Something is stealing your customers and you can’t see it happening.
Not competitors. Not price. Not options.
Marketers call it attenuation—the gradual weakening of intent over time and distance.
It’s why starlight dims the further it travels. Why a song you fell in love with eventually drifts away. Why the dreams of youth become the faint memories of middle age.
Attenuation is gravity for intent. It’s always pulling. It never stops.
The Most Valuable Thing in Marketing
Ask any marketer what they’ll pay a premium for and the answer is always intent. It’s why Google search ads cost so much—someone typing “best mattress for back pain” has declared what they want.
But a customer who walks into your store has expressed the highest intent of all. They got in their car. They drove across town. They walked through your door. That’s intent on steroids.
The Space Where Signal Clears
When two intentions genuinely align—when a customer wants to find something and you want to help them find it—something different happens. The noise falls away. Time slows down. Space opens for trust to form.
Many high-ticket sales interactions never get there.
The associate pushes their intent: close today, hit quota. The customer feels it. Walls go up. Or the interaction stays surface-level—product specs and price objections. Two strangers talking past each other.
The walk-away isn’t a sales failure. It’s a space that never opened.

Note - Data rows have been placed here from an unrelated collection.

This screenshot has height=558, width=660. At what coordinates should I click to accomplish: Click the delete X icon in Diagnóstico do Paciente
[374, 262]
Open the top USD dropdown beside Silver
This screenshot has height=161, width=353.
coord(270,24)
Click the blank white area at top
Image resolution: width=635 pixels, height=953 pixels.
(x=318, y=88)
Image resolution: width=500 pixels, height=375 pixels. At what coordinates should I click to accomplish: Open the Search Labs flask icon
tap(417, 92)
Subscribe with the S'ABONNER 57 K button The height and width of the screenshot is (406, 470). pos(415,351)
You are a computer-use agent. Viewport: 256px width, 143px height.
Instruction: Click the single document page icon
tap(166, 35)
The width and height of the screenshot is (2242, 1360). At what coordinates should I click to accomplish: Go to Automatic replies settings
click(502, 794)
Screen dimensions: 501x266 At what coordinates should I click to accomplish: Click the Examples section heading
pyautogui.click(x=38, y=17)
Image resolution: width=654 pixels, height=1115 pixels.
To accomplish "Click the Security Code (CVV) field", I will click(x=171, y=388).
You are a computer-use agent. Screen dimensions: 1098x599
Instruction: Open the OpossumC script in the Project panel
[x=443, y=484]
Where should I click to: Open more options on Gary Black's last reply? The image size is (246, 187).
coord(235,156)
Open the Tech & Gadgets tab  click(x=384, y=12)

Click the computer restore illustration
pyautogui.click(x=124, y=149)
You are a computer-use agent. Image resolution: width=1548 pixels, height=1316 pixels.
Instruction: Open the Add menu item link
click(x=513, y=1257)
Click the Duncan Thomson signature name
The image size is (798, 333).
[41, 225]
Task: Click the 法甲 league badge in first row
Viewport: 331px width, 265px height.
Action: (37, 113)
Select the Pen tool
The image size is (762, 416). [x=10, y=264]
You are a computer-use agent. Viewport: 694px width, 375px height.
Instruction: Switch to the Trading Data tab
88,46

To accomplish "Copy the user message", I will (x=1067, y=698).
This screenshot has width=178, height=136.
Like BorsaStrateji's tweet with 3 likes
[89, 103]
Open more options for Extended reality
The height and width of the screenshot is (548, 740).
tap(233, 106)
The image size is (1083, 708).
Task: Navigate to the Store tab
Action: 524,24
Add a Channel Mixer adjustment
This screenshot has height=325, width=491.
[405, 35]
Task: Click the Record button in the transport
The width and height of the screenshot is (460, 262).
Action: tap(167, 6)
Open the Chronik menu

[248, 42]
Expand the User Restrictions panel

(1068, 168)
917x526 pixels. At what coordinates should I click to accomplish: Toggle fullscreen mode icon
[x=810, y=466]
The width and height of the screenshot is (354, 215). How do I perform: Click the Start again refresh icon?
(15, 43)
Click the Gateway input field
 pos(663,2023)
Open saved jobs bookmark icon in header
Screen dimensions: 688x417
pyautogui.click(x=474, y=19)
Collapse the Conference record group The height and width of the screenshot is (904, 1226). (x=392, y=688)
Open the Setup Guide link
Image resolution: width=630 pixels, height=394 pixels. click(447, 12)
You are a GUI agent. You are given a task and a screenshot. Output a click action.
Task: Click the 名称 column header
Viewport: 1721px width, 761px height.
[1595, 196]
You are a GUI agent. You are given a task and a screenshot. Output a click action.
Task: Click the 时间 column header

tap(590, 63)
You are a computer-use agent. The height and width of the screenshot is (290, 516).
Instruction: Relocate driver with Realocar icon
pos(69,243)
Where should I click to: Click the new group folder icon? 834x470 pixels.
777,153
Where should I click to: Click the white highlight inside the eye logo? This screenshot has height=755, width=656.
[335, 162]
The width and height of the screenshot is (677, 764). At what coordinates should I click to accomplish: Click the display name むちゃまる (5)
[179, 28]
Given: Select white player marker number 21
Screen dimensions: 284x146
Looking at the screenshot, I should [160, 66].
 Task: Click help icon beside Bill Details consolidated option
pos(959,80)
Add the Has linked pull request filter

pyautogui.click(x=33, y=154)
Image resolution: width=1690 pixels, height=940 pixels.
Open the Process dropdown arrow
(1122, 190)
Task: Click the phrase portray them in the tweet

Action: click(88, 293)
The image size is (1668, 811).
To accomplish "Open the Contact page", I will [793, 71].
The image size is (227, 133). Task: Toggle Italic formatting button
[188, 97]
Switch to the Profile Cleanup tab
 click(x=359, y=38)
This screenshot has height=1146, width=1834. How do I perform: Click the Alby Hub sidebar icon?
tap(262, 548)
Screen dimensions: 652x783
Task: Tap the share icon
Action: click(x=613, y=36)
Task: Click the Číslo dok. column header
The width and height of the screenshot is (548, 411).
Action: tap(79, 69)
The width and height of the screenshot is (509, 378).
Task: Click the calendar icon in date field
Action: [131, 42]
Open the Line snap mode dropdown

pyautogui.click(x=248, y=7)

But when it does open? When intentions align? The signal doesn’t fade. It gets fed.
The Noise at the Surface
Jump into the ocean on a day with two-foot chop and it feels like chaos. Waves slapping, water in your face. Drop two feet below the surface. Silence. Stillness.
The chaos was never in the ocean. It was just at the surface. And there’s no avoiding the chop—you have to go through it to get to the calm.
Foot traffic numbers, daily sales totals, promotional response rates. That’s the chop. It’s easy to mistake it for insight while the real signals quietly fade below.
How many people walked in with genuine intent and left before anyone captured it? How fast is that intent attenuating while you’re watching the waves?
You can’t see it from the surface.
Making Space for Intent
The world constantly pulls at your customers’ attention to serve someone else’s intent. Ads. Algorithms. Competitors. Everyone wants their focus redirected.
Create a space where intentions can align and start by training your team to engage with intent:
– Give a genuine compliment—not flattery, something real
– Find common ground—a shared experience, something human
– Listen more than talk
– Say no when the answer is no say, because nobody trusts a yes-man
Measuring What You Can’t See
You can’t fight attenuation if you can’t see it happening.
TrakWell works like an attenuation gauge for your business. It measures the signals below the surface: How many walked in, how many left known with intention aligned and how many left unknown.
The Real Work
It begins when someone walks out the door—and whether you’ve built the systems to preserve intent before it fades.
The signal was always there. The question is how clear you’ll keep it through all the noise.